Tuesday, October 23, 2018

Chapter 7. A little bit of everything.

Primary Children's has a program every Wednesday afternoon just for NICU parents. We sit around a conference table and tell our stories, eat lunch and listen to a speaker. It's their way of getting us out of the NICU to eat and engage with other parents for an hour. I have social anxiety and sweat whenever I have to talk to people I don't know well but I still went.

There were many different stories parents were sharing. Some babies were born at 23 weeks and all they were waiting for was to gain weight so they could go home. Others had diagnosis' that needed surgery like my Leila. When it was my turn I talked really fast and stared at the table. I didn't say much about her except that surgery would be soon -it was the next day. I've been to nearly all of them since we've been here and I've become social friends with a few parents. For me, even though what Leila has had to fight for I am so grateful it's not as bad as some of the other babies in here. Those parents are so strong and they are that way for their kidlet.

We stayed on the ventilator for about 4 more weeks. Things happen really fast here in the NICU and one day I was told they wanted to get onto a smaller ventilator by the weekend because she was managing so well on the jet being on the lowest settings. Two days later, I walk into a new ventilator that I was able to hold her on. Of course, with my luck it was Janet. She says "I make shit happen". She said they would monitor her and see how she would tolerate the new ventilator and then later I could hold her. Within the next four hours there I was sitting in a chair being passed my tiniest baby. (that's a separate post.) Since LeiLani was doing so well on the new ventilator they got rid of the jet for good and she was moved into a room where two babies share one nurse. It was super overwhelming and it really depressed me to be in there but it just meant she was doing so good she didn't need so much attention and that she was closer to going home.

LISTED RECORDS:
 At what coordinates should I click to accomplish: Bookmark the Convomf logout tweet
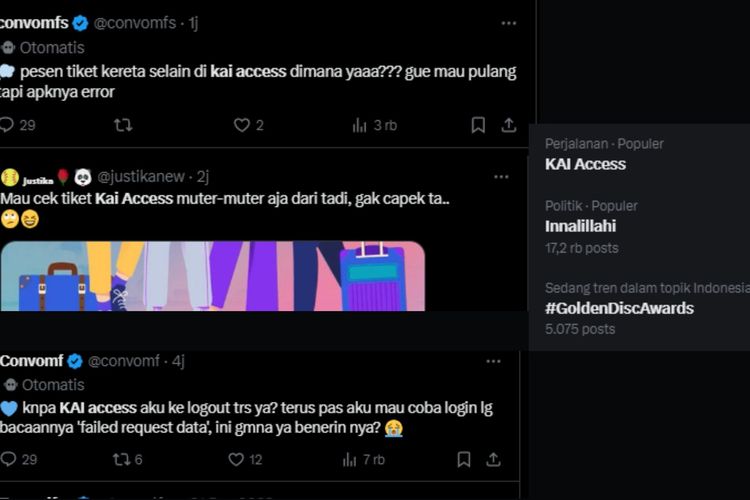click(x=464, y=459)
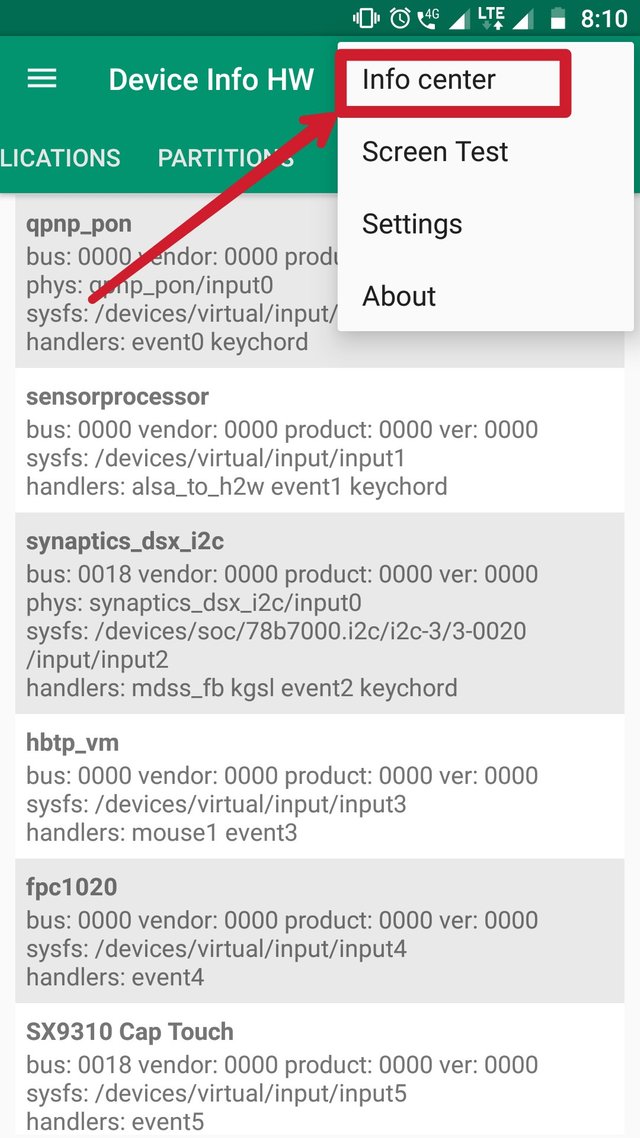Image resolution: width=640 pixels, height=1138 pixels.
Task: Select the sensorprocessor device entry
Action: point(319,441)
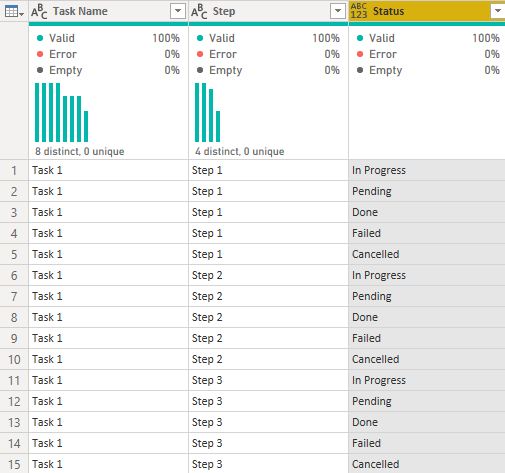Viewport: 505px width, 473px height.
Task: Click the ABC123 type icon of Status
Action: click(359, 11)
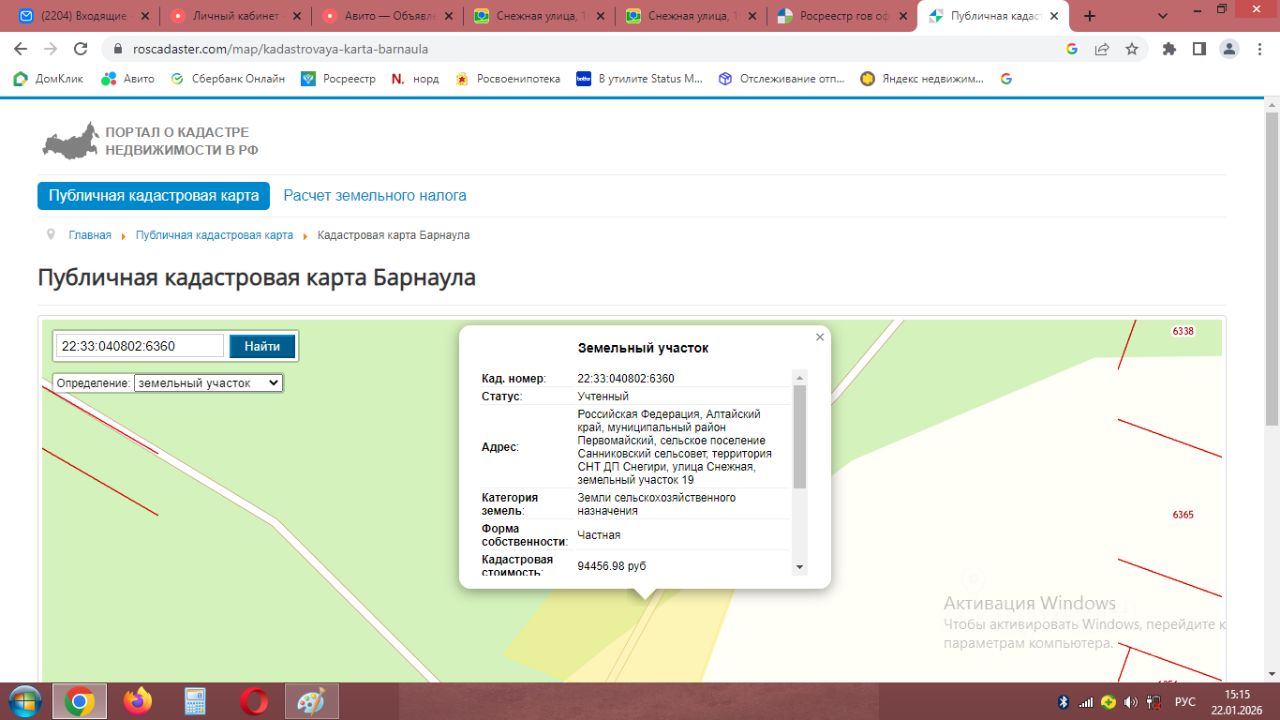This screenshot has height=720, width=1280.
Task: Select the Публичная кадастровая карта tab
Action: click(154, 196)
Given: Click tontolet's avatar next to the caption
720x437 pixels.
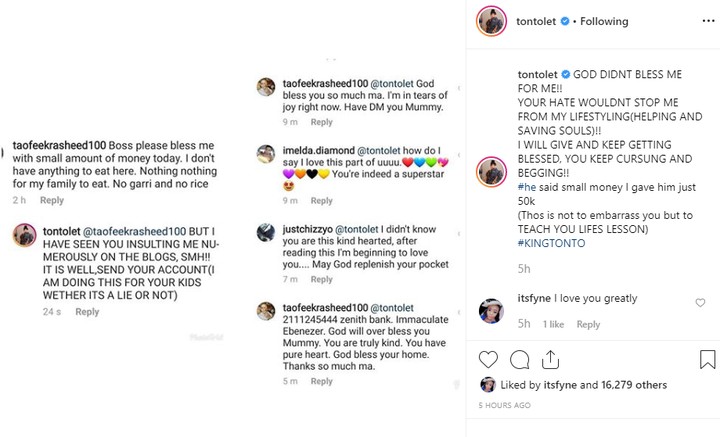Looking at the screenshot, I should coord(490,171).
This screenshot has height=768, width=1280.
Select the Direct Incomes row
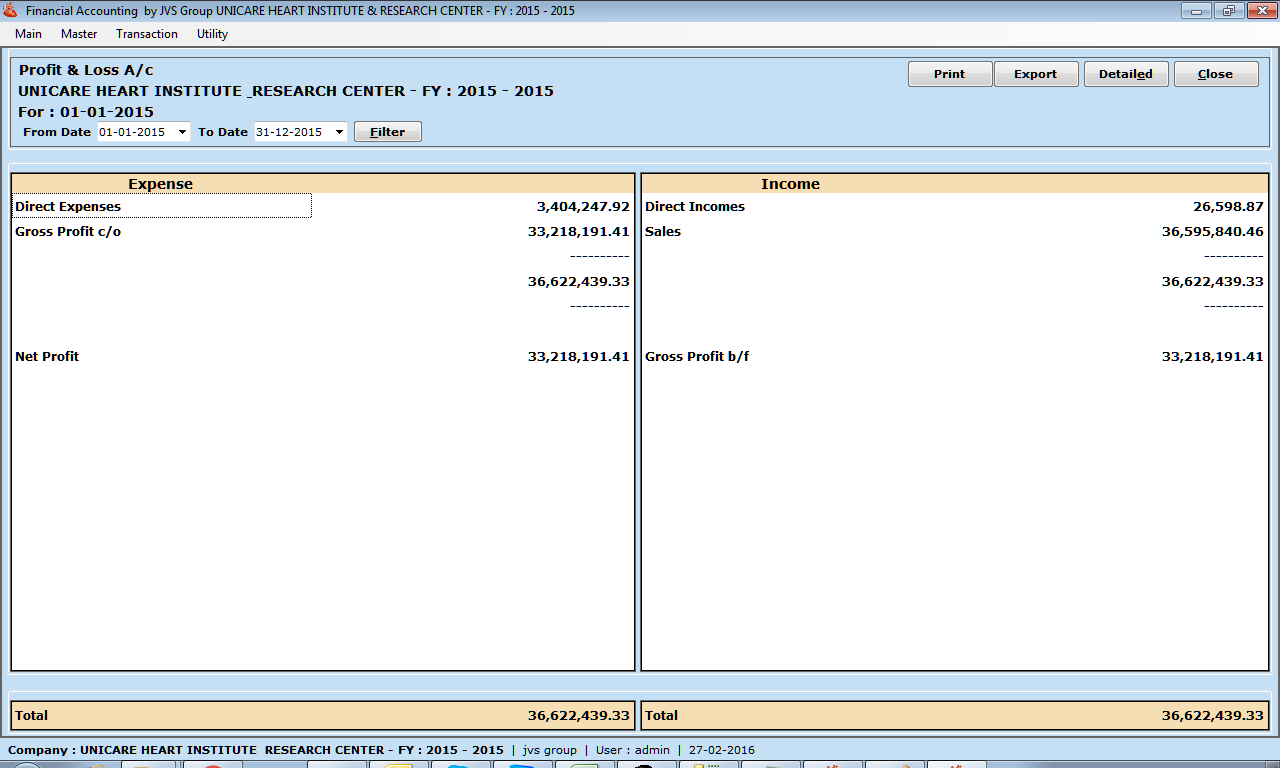click(x=695, y=207)
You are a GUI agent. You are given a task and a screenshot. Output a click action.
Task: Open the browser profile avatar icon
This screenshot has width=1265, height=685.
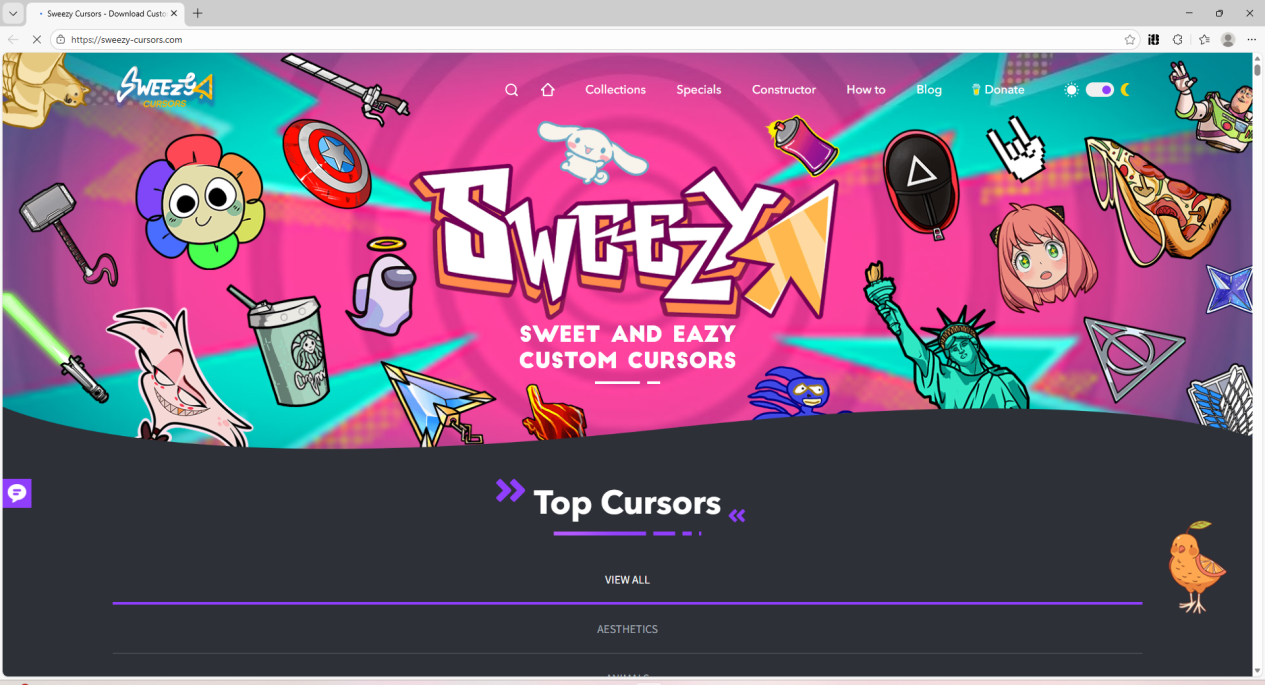click(x=1228, y=40)
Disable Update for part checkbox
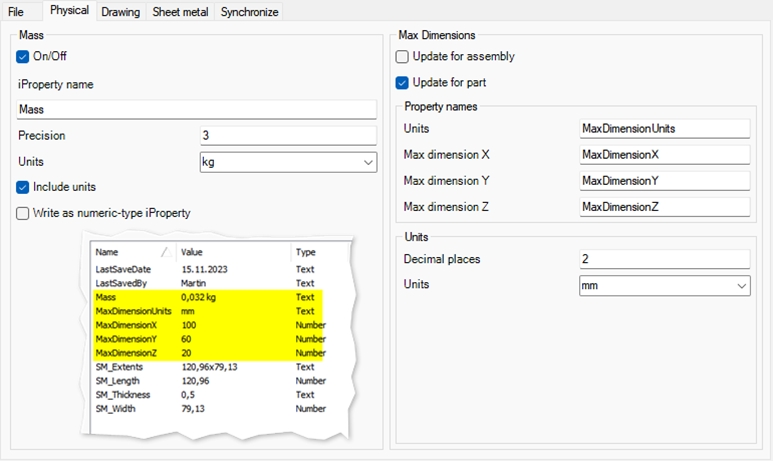 tap(403, 83)
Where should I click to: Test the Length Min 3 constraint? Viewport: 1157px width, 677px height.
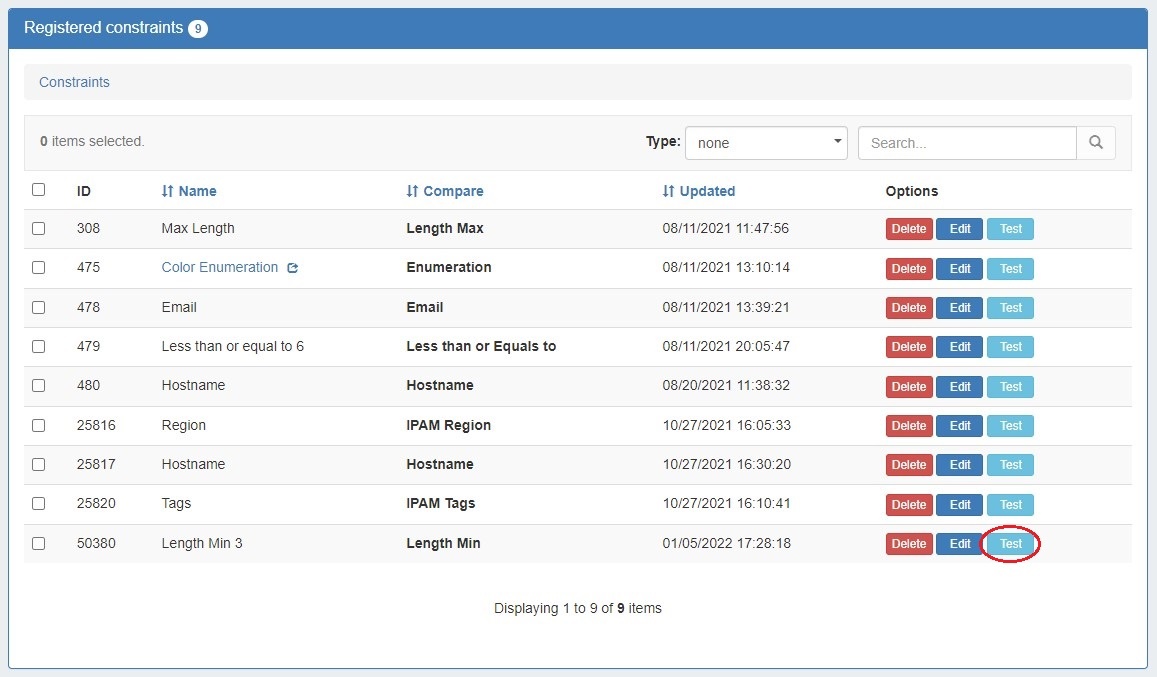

PROBLEMS TO WORK ON:
1. According to the NICU blog post, on what day does Primary Children's hold its program for NICU parents?
2. Continue the NICU blog post from where it stops.

RESPONSES TO THE EXERCISE:
1. Every Wednesday afternoon.

2.
Her recovery has been a lesson in strength. For her, she doesn't even know how drastically different her life is from other children. She thinks it's normal to be hooked up to machines, hearing the beeps from monitors around her. This is her life and it's her normal. Beth pointed that out to me and it gutted my mommy heart. I hadn't even looked at it like that. So many times I find myself sucking up all of the pitty in our situation because it has been so hard on me and it has been so hard on Kyle. But in the end LeiLani is in the hospital. It's LeiLani who is being poked and living in the hospital. It is LeiLani who is recognized by the state of Utah as institutionalized because she is essentially living here. In the end, it is her that deserves the pitty not us or anyone else. Despite her hard start to this life she smiles every morning I get to the hospital to sing my made up happy morning song. She stares at me like I am her God. She won't look at anyone else if she knows I am near I have to hide ha ha. She keeps me strong. She reminds me that it doesn't matter what you have to trail through in this life you just need to smile and love. She is my everything.

I have loved just about every single nurse I have come to know here. But, it's not all sunshine. I try to focus everyday to be nice to everybody even when they don't deserve it. It's sad I have to be that way but I have gone from a very unkind person to someone who try's to understand everyone and be kind. That doesn't mean I don't lose my shit though. There was one specific nurse I will never forget for the worst and I hate that. My personality walled with her and I wanted to push her out of the window. I was stuck with her for two nights and even though I hated her, she was good with Leila which made me hate her more. I did get to complain about her to Amy and that made me feel better.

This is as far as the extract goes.